Direction: Can you copy out all of the items below character for character, changing nothing?

+ + +

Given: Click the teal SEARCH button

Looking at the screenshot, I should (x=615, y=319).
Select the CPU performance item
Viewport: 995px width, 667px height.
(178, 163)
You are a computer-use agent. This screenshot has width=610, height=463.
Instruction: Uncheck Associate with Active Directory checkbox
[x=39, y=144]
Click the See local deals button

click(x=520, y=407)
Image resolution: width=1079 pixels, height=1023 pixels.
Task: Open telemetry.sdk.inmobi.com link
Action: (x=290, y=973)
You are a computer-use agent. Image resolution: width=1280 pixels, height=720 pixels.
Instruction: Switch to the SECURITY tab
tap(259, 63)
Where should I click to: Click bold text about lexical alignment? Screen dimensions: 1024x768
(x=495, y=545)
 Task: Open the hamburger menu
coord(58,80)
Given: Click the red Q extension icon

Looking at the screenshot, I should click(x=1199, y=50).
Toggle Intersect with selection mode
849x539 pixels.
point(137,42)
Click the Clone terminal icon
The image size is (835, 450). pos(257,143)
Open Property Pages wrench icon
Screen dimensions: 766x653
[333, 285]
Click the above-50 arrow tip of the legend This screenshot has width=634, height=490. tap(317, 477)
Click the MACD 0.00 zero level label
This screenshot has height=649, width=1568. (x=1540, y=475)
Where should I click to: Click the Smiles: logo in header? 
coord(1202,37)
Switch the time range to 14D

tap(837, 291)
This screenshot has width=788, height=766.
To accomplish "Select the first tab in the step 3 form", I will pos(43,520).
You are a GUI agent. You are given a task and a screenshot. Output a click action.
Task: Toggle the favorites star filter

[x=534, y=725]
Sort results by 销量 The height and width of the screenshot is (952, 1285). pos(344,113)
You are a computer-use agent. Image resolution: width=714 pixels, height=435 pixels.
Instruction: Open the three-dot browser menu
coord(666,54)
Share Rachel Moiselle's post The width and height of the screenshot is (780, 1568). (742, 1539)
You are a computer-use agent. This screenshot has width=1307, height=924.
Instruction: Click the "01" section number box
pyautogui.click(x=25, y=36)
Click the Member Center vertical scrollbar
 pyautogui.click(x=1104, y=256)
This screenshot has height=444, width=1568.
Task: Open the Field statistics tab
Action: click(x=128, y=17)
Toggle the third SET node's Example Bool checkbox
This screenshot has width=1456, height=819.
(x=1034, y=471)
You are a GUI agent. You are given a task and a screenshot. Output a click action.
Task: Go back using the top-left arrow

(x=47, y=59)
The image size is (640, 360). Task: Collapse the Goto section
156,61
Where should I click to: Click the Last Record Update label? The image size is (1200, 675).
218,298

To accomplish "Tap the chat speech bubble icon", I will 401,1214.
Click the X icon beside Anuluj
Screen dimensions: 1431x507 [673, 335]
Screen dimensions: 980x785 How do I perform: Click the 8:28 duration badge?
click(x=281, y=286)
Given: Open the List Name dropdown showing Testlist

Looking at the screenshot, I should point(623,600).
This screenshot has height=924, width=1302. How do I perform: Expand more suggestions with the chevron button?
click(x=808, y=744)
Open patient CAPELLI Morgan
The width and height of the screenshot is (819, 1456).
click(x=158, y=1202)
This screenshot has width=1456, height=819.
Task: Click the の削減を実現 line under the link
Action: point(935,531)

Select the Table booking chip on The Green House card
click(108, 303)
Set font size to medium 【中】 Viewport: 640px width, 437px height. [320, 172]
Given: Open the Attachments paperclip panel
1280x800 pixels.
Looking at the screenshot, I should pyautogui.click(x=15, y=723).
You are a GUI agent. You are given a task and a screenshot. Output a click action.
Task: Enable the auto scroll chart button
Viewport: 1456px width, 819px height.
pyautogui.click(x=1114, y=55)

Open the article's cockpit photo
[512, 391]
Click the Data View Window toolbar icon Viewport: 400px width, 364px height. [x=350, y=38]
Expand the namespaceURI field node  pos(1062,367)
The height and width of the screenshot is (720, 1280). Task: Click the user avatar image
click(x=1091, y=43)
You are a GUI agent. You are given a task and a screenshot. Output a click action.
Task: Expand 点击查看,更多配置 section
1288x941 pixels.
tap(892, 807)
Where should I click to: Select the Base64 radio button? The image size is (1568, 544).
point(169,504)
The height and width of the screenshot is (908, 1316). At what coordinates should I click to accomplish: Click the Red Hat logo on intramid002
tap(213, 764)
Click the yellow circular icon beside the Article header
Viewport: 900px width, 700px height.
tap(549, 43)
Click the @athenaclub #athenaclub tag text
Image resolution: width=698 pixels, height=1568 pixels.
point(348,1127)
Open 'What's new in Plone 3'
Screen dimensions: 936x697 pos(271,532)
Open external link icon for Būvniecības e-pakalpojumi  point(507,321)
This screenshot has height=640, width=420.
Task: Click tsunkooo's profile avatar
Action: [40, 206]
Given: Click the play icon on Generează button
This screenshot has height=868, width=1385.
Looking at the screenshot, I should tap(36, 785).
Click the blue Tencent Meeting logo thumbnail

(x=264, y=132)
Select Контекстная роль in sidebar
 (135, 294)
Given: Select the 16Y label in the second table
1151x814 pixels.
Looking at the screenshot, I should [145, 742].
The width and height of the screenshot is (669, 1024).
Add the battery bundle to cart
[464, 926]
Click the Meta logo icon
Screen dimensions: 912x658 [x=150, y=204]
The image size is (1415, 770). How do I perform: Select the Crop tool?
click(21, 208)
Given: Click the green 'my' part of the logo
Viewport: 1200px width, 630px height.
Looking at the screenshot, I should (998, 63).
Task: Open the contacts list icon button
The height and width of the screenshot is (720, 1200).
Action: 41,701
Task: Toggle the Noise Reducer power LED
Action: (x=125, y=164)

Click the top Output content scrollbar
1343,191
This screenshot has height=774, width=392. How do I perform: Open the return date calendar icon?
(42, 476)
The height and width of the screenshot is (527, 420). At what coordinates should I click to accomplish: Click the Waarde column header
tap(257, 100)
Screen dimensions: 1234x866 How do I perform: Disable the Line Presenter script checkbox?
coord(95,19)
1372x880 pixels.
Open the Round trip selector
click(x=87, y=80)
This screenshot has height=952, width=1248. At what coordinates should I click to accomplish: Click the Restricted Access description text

+ + +

Response below:
Given: Click the teal SEARCH button

Looking at the screenshot, I should (x=615, y=319).
Select the CPU performance item
Viewport: 995px width, 667px height.
(178, 163)
You are a computer-use agent. This screenshot has width=610, height=463.
Instruction: Uncheck Associate with Active Directory checkbox
[x=39, y=144]
Click the See local deals button

click(x=520, y=407)
Image resolution: width=1079 pixels, height=1023 pixels.
Task: Open telemetry.sdk.inmobi.com link
Action: (x=290, y=973)
You are a computer-use agent. Image resolution: width=1280 pixels, height=720 pixels.
Instruction: Switch to the SECURITY tab
tap(259, 63)
Where should I click to: Click bold text about lexical alignment? Screen dimensions: 1024x768
(x=495, y=545)
 Task: Open the hamburger menu
coord(58,80)
Given: Click the red Q extension icon

Looking at the screenshot, I should click(x=1199, y=50).
Toggle Intersect with selection mode
849x539 pixels.
point(137,42)
Click the Clone terminal icon
The image size is (835, 450). pos(257,143)
Open Property Pages wrench icon
Screen dimensions: 766x653
[333, 285]
Click the above-50 arrow tip of the legend This screenshot has width=634, height=490. tap(317, 477)
Click the MACD 0.00 zero level label
This screenshot has height=649, width=1568. (x=1540, y=475)
Where should I click to: Click the Smiles: logo in header? 
coord(1202,37)
Switch the time range to 14D

tap(837, 291)
This screenshot has width=788, height=766.
To accomplish "Select the first tab in the step 3 form", I will pos(43,520).
You are a GUI agent. You are given a task and a screenshot. Output a click action.
Task: Toggle the favorites star filter

[x=534, y=725]
Sort results by 销量 The height and width of the screenshot is (952, 1285). pos(344,113)
You are a computer-use agent. Image resolution: width=714 pixels, height=435 pixels.
Instruction: Open the three-dot browser menu
coord(666,54)
Share Rachel Moiselle's post The width and height of the screenshot is (780, 1568). (742, 1539)
You are a computer-use agent. This screenshot has width=1307, height=924.
Instruction: Click the "01" section number box
pyautogui.click(x=25, y=36)
Click the Member Center vertical scrollbar
 pyautogui.click(x=1104, y=256)
This screenshot has height=444, width=1568.
Task: Open the Field statistics tab
Action: click(x=128, y=17)
Toggle the third SET node's Example Bool checkbox
This screenshot has width=1456, height=819.
(x=1034, y=471)
You are a GUI agent. You are given a task and a screenshot. Output a click action.
Task: Go back using the top-left arrow

(x=47, y=59)
The image size is (640, 360). Task: Collapse the Goto section
156,61
Where should I click to: Click the Last Record Update label? The image size is (1200, 675).
218,298

To accomplish "Tap the chat speech bubble icon", I will 401,1214.
Click the X icon beside Anuluj
Screen dimensions: 1431x507 [673, 335]
Screen dimensions: 980x785 How do I perform: Click the 8:28 duration badge?
click(x=281, y=286)
Given: Open the List Name dropdown showing Testlist

Looking at the screenshot, I should point(623,600).
This screenshot has height=924, width=1302. How do I perform: Expand more suggestions with the chevron button?
click(x=808, y=744)
Open patient CAPELLI Morgan
The width and height of the screenshot is (819, 1456).
click(x=158, y=1202)
This screenshot has width=1456, height=819.
Task: Click the の削減を実現 line under the link
Action: point(935,531)

Select the Table booking chip on The Green House card
click(108, 303)
Set font size to medium 【中】 Viewport: 640px width, 437px height. [320, 172]
Given: Open the Attachments paperclip panel
1280x800 pixels.
Looking at the screenshot, I should pyautogui.click(x=15, y=723).
You are a GUI agent. You are given a task and a screenshot. Output a click action.
Task: Enable the auto scroll chart button
Viewport: 1456px width, 819px height.
pyautogui.click(x=1114, y=55)

Open the article's cockpit photo
[512, 391]
Click the Data View Window toolbar icon Viewport: 400px width, 364px height. [x=350, y=38]
Expand the namespaceURI field node  pos(1062,367)
The height and width of the screenshot is (720, 1280). Task: Click the user avatar image
click(x=1091, y=43)
You are a GUI agent. You are given a task and a screenshot. Output a click action.
Task: Expand 点击查看,更多配置 section
1288x941 pixels.
tap(892, 807)
Where should I click to: Select the Base64 radio button? The image size is (1568, 544).
point(169,504)
The height and width of the screenshot is (908, 1316). At what coordinates should I click to accomplish: Click the Red Hat logo on intramid002
tap(213, 764)
Click the yellow circular icon beside the Article header
Viewport: 900px width, 700px height.
tap(549, 43)
Click the @athenaclub #athenaclub tag text
Image resolution: width=698 pixels, height=1568 pixels.
point(348,1127)
Open 'What's new in Plone 3'
Screen dimensions: 936x697 pos(271,532)
Open external link icon for Būvniecības e-pakalpojumi  point(507,321)
This screenshot has height=640, width=420.
Task: Click tsunkooo's profile avatar
Action: [40, 206]
Given: Click the play icon on Generează button
This screenshot has height=868, width=1385.
Looking at the screenshot, I should tap(36, 785).
Click the blue Tencent Meeting logo thumbnail

(x=264, y=132)
Select Контекстная роль in sidebar
 (135, 294)
Given: Select the 16Y label in the second table
1151x814 pixels.
Looking at the screenshot, I should [145, 742].
The width and height of the screenshot is (669, 1024).
Add the battery bundle to cart
[464, 926]
Click the Meta logo icon
Screen dimensions: 912x658 [x=150, y=204]
The image size is (1415, 770). How do I perform: Select the Crop tool?
click(21, 208)
Given: Click the green 'my' part of the logo
Viewport: 1200px width, 630px height.
Looking at the screenshot, I should (998, 63).
Task: Open the contacts list icon button
The height and width of the screenshot is (720, 1200).
Action: 41,701
Task: Toggle the Noise Reducer power LED
Action: (x=125, y=164)

Click the top Output content scrollbar
1343,191
This screenshot has height=774, width=392. How do I perform: Open the return date calendar icon?
(42, 476)
The height and width of the screenshot is (527, 420). At what coordinates should I click to accomplish: Click the Waarde column header
tap(257, 100)
Screen dimensions: 1234x866 How do I perform: Disable the Line Presenter script checkbox?
coord(95,19)
1372x880 pixels.
Open the Round trip selector
click(x=87, y=80)
This screenshot has height=952, width=1248. At what coordinates should I click to accomplish: Click the Restricted Access description text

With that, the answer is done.